Google’s Mandatory 2FA Shows the Power of Default Settings

Google is about to make the internet a more secure place—by default.

Two-factor authentication (2FA) adds a huge layer of safety to your logins, but only if it’s switched on. By the end of 2021, Google plans to switch over 150 million Google users, and force 2 million YouTubers to enable the setting. 2FA has been available through Google for years, but in 2018, only 10% of accounts were using it. People just don’t seem to bother with anything that isn’t on by default. Google’s rival, Apple, knows this, which is why it has been aggressive in opting users into new security and privacy features automatically. 

"As Google found when they enforced two-factor auth for their own employees and high-value targets, account compromises via phishing effectively evaporate when two- factor authentication is enabled," Bobby DeSimone, the founder and CEO of Pomerium, a security service that also enforces two-factor authentication, told Lifewire via email. 

"Google’s enabling two-factor authentication by default is a laudable step forward in spreading that success to Gmail users at large. In particular, the default encourages the use of even stronger two-factor methods like device keys."

What Is 2FA?

Two-factor authentication (2FA), aka two-step verification (2SV) or One Time Passwords (OTP), is an additional authentication method when you sign in to an account. You’ve almost certainly used it already. After providing your password, the site asks for a temporary code that comes via SMS, or is generated in an app like Google’s Authenticator, 1Password, Authy, and more. This code is good for one use only, and expires after a short period.

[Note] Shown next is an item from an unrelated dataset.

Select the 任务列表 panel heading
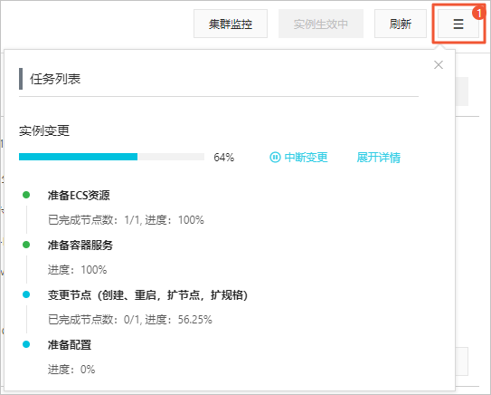Viewport: 491px width, 395px height. (55, 79)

The problem is, it’s usually provided as an optional extra, which means most people don’t bother to switch it on. After all, if you’re happy using your dog’s birthday as the password for all your accounts, then why would you care about this?

By forcing 2FA onto its users, Google is seriously upgrading their security. And it won’t even be too much of a chore to use. Google’s implementation requires just one additional tap to use—no copying and pasting of numerical codes needed.

"2SV has been core to Google’s own security practices and today we make it seamless for our users with a Google prompt, which requires a simple tap on your mobile device to prove it’s really you trying to sign in," wrote Google’s AbdelKarim Mardini and Guemmy Kim in a blog post. 

The Power of Defaults

We rarely bother to change the default settings. Even so-called power-users leave a lot of settings alone. If a photo-editing app exports JPGs, then we use JPGs. After all, whoever made the app probably knows more about that than us, right?

How about when Wi-Fi routers came open, without a password? You could enable a password, but who bothered? 

"The vast majority of security issues come not from systems, or technology, but behavior. And we know from Nobel-prize winning economics research how powerful defaults are in "nudging" people’s behavior," says DeSimone. "We are happy to see companies like Google and Apple 'nudge' their customers to use stronger methods of authentication."

Recently, Apple has added all kinds of privacy features in iOS 14 and iOS 15, and many of these came switched on by default. App Tracking Transparency, for example, enables iPhone and iPad users to block apps from tracking them on the internet. While these apps are not blocked by default, the blocking framework is enabled, meaning every time an app wants to track you, it has to ask. And of course, most users will refuse. 

Another illustration of the power of defaults is Google Search. Almost nobody changes the search engine in their browser, although it has been easy to do for a while. This default is so valuable that Google pays Apple an estimated $15 billion a year, just to remain the default search in Safari. 

If that doesn’t show how powerful defaults are, I don’t know what does.